Solid variant is a rare and poorly characterized variant of papillary thyroid carcinoma. In this study we analyzed 20 primary cases of the solid variant of papillary carcinoma found in a series of 756 papillary carcinomas operated at the Mayo Clinic between 1962 and 1989. The criteria for classification included predominantly (>70%) solid growth pattern of primary tumor, retention of cytologic features typical of papillary carcinoma, and absence of tumor necrosis. For each case of the solid variant, a control case of classical papillary carcinoma matched by age, sex, tumor size, and length of follow-up was selected. The follow-up ranged from 6 to 32 years. Two patients with the solid variant of papillary carcinoma (10%) died from disease 7 and 10 years after initial surgery, while another two patients (10%) are alive with lung metastases. In contrast, the control group had no cases with distant metastases or death from disease.

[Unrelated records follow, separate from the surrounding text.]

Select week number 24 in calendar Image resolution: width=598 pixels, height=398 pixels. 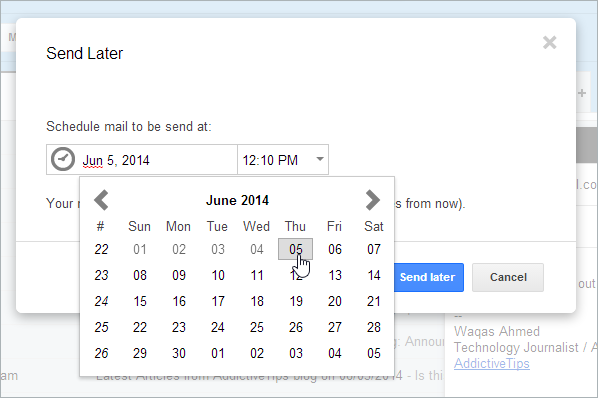tap(101, 301)
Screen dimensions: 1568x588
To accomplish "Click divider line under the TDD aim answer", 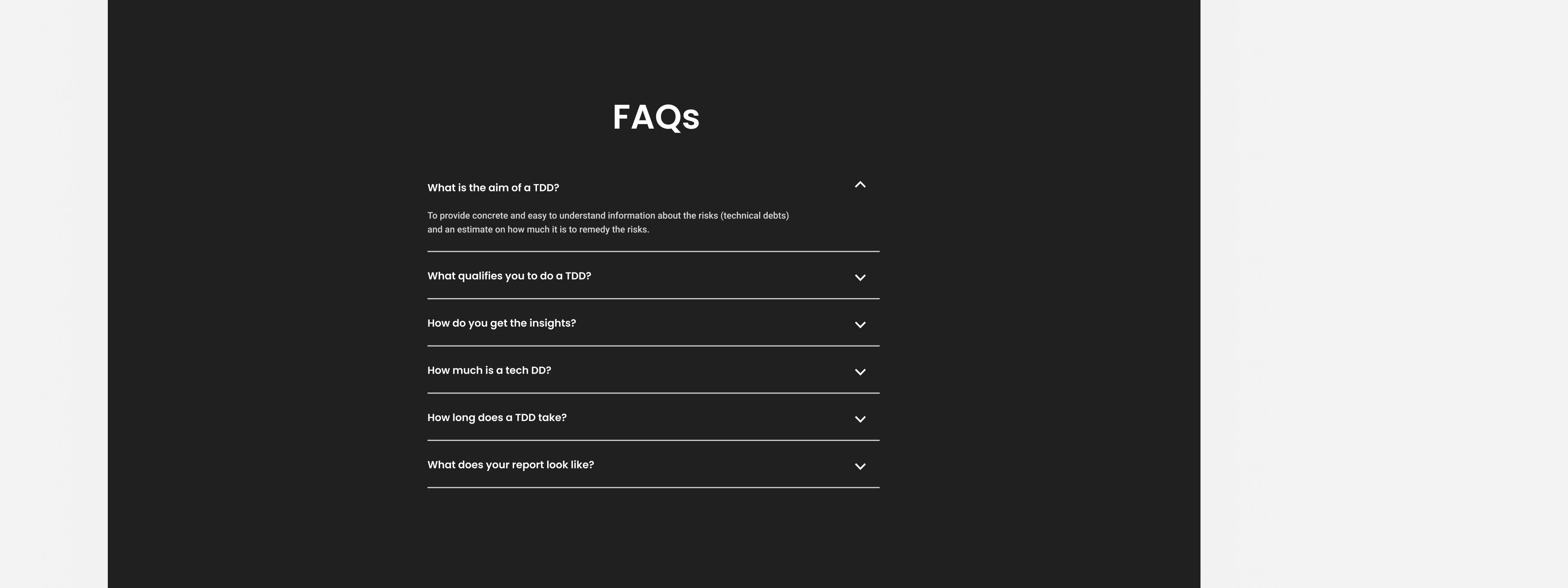I will [653, 252].
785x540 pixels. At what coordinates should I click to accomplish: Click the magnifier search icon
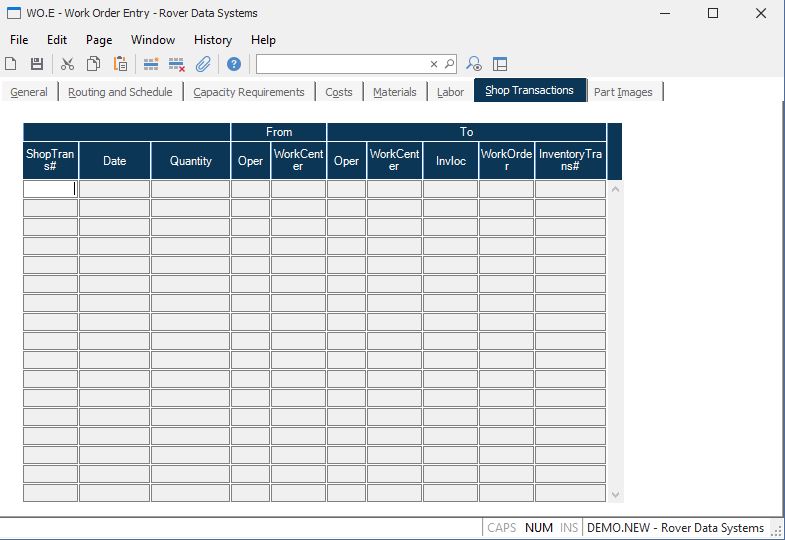click(x=449, y=64)
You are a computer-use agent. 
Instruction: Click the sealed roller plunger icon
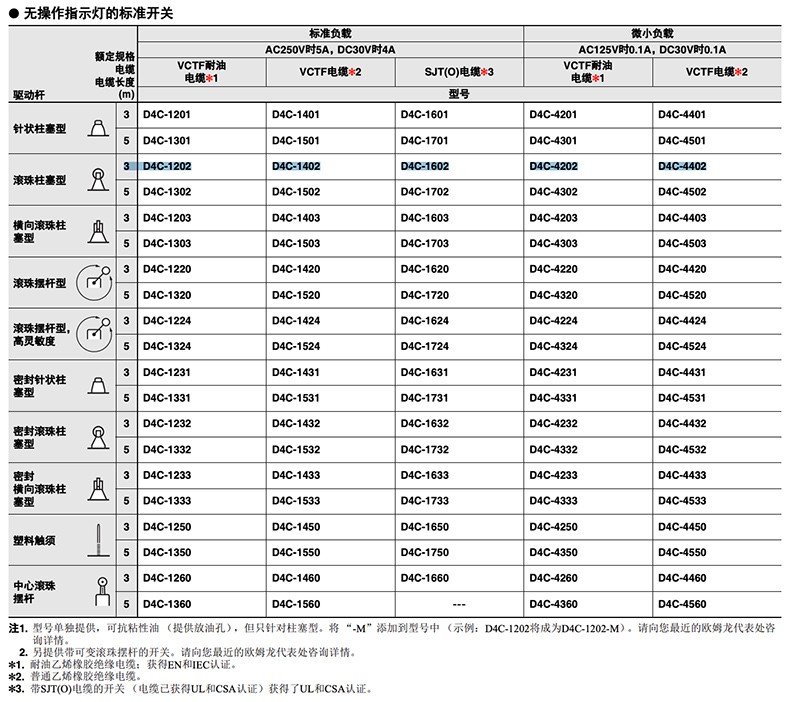(97, 436)
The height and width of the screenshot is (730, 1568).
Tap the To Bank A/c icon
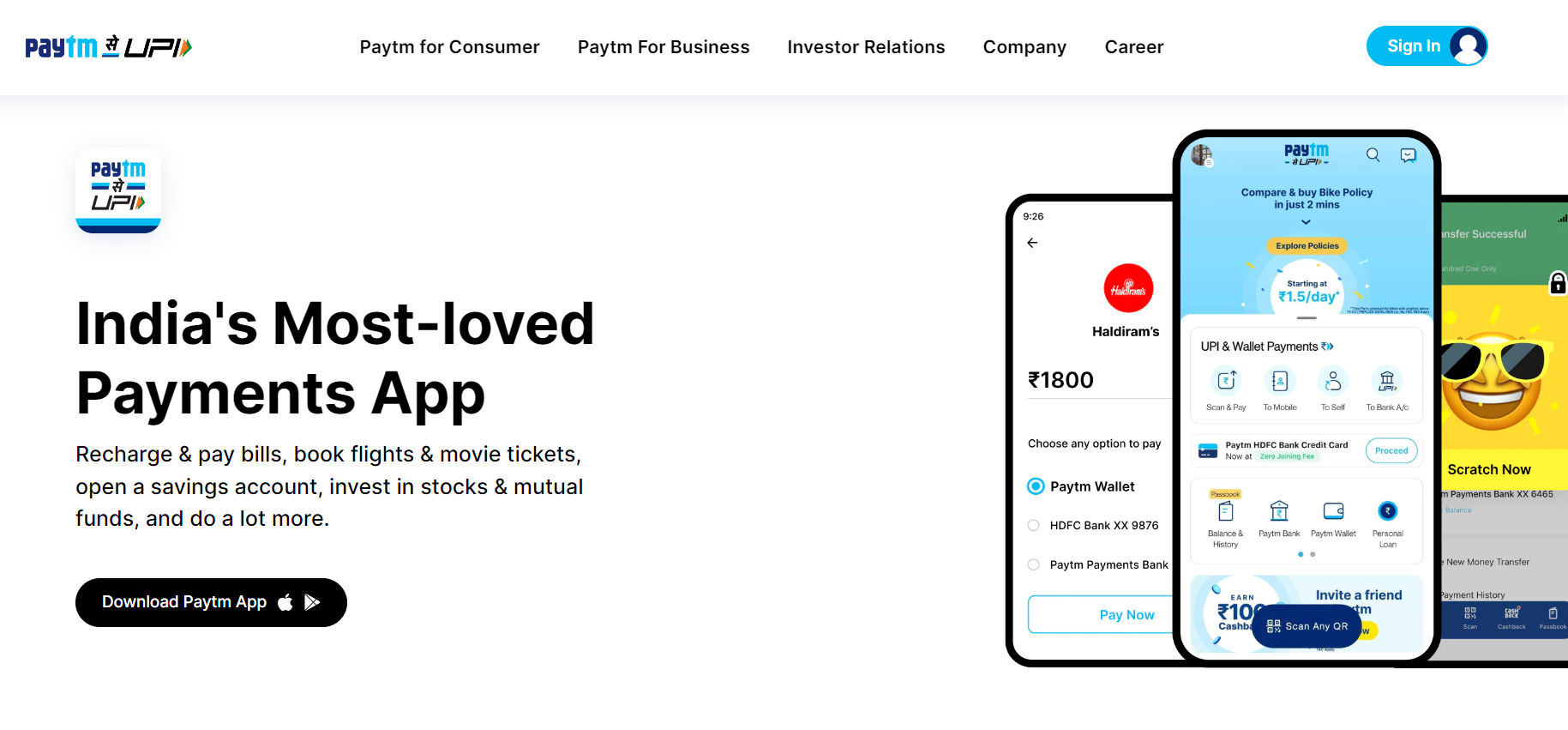click(1387, 380)
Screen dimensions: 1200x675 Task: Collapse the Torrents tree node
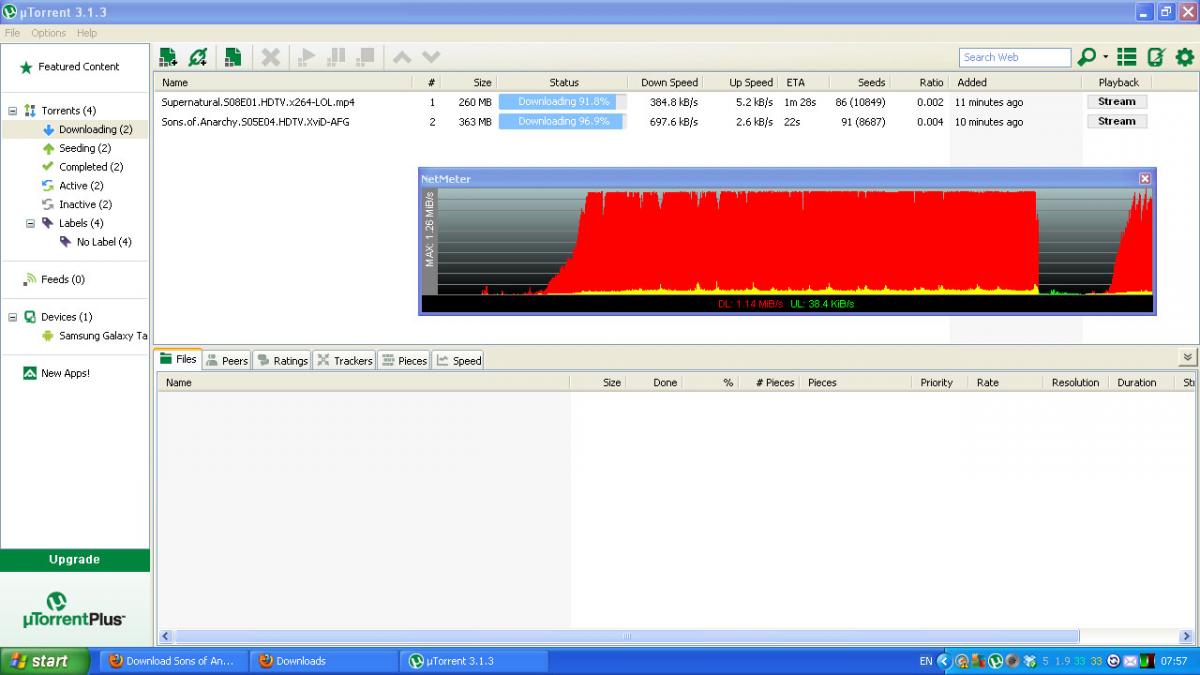click(13, 111)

Molecular analyses showed a similar prevalence of RET /PTC rearrangements in both groups. In conclusion, the solid variant of papillary carcinoma is associated with a slightly higher frequency of distant metastases and less favorable prognosis than classical papillary carcinoma. However, it should be distinguished from poorly differentiated thyroid carcinoma, which has a reported lower survival rate compared with the solid variant of papillary carcinoma.